Однажды по дороге домой Прасковья остановилась и засмотрелась на звёзды. Они светили ярко, рассыпавшись по чёрному небу сверкающими бусинами. Прасковья стояла, задрав голову кверху. Раньше они с подругами загадывали желания, увидев падающую звезду. А теперь? Какое желание ей загадать? Она уже и желать-то разучилась…
Прасковья грустно усмехнулась, а потом услышала рядом с собой шорох – как будто кто-то пробирался к ней сквозь кусты. Прасковья оглянулась по сторонам и крикнула в темноту:
– Кто тут ходит?
Никто не откликнулся на её зов. Тогда она отошла с тропки, прижалась к осине и спряталась за её серым стволом. Осина шелестела листьями при каждом, даже самом лёгком дуновении ветра, ветки хрустели. Казалось, что она что-то тревожно шепчет Прасковье. Притаившись, Прасковья всматривалась в темноту. И вот из густых зарослей на тропинку, где она только что стояла, кто-то вышел. Массивная, тёмная фигура остановилась, замерла на месте, оглядываясь по сторонам. Прасковья округлила глаза от испуга, зажала рот ладонью. А великан в это время с шумом втянул в себя воздух, словно принюхивался.
– Господи, это ещё что за чудище? – прошептала Прасковья одними губами.
Великан сделал несколько шагов в её сторону, и она сильнее прижалась к осине, мечтая, чтобы её тело срослось с серым стволом дерева, стало невидимым. Великан замер, громко сопя, а потом развернулся и снова скрылся в кустах. Еле живая от страха, Прасковья бросилась бежать к дому с отчаянно бьющимся в груди сердцем.
* * *
– Мамочка, оно ходит за мной.
– О чём ты, дочка?
Прасковья сидела за столом напротив матери. Перед ней стояла маленькая керосинка, её огонёк проливал мерцающий мягкий свет на лица обеих женщин.
– Кто за тобой ходит, Просенька? – снова спросила мать, положив свои руки на ладони дочери.
Прасковья тоскливо взглянула на мать.
– Не знаю… Что-то чёрное, большое. Может, это бес мой, а может, само зло. Мне так страшно, мамочка!
– Да может, померещилось тебе? Может, пьяница-забулдыга какой тебя в ночи напугал? Много у нас тут таких: ходят, шатаются, иногда ещё и песни горланят. Так что не выдумывай!
– Не пьяница это был, мама. И не человек вовсе. Чудище это было – огромное, чёрное, страшное.
– Ох, Просенька! Ну что за напасть! Какое чудище в селе? Мерещится тебе это. Как пить дать, мерещится!
Зоя тяжело вздохнула.
– Домой-то не собираешься? – настороженно спросила она.

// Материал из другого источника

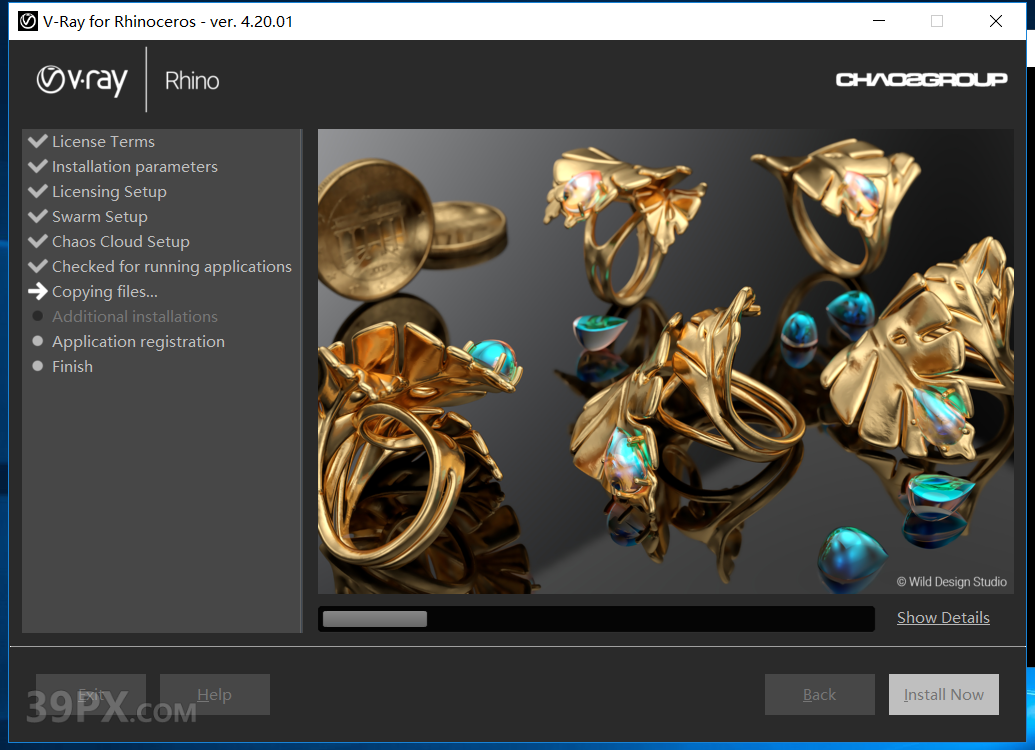The height and width of the screenshot is (750, 1035).
Task: Select Checked for running applications step
Action: (x=171, y=266)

– Не хочу домой, мамочка. Можно у тебя ещё немного посижу?
Прасковья вопросительно взглянула на мать, и та усмехнулась.
– Это тоже твой дом, Прося. Разве я посмею хоть когда-нибудь тебя прогнать отсюда?

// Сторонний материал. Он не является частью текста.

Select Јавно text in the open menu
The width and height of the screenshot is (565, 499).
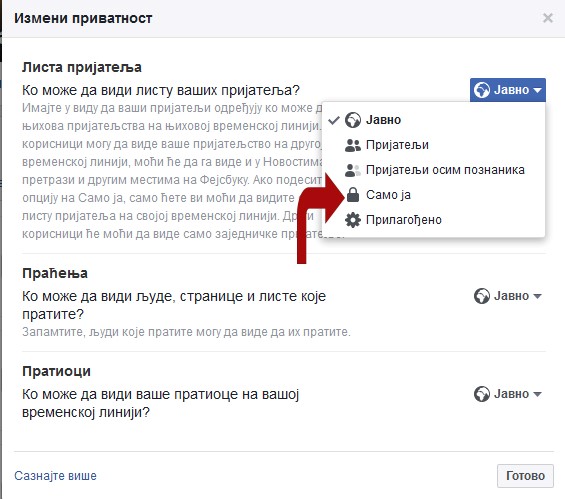[383, 120]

Какое-то время женщины молчали, а потом Зоя тихо проговорила, глядя в окно, за которым синие сумерки незаметно превратились в чёрную тьму:
– С тех пор, как ты вернулась, Прося, я всё время спрашиваю себя: ты ли это? Почему ты такая стала? Ты ведь у меня была совсем другой – шумной, озорной, звонкой. А сейчас ты словно старуха. Ходишь еле-еле, говоришь тихим голосом. Даже глаза, и те потухли.
Прасковья сидела за столом неподвижно и слушала мать, сгорбив плечи и низко опустив голову.

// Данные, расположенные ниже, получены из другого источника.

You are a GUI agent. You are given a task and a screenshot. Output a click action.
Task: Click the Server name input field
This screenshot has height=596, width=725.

– Ты такой вернулась от монахов, – Зоя прижала ладони к горящим щекам и заговорила тише, – я и спросить тебя про этот монастырь боюсь и не спросить-то тоже не могу.
В кухне повисло молчание. В растопленной печи потрескивали дрова, огонёк керосинки освещал лица женщин жёлтым светом. Прасковье было уютно здесь, в родном доме, рядом с матерью, в тёплой кухне. И этот уют открывал сердце и располагал к откровенности. И она заговорила – быстро-быстро, словно боялась передумать.
– Когда Алексей привёз меня обитель, меня сразу же переодели в жёсткую мешковину, дали в руки Библию и заперли в тесной холодной келье на неделю без еды. Давали выпить раз в день лишь несколько глотков воды.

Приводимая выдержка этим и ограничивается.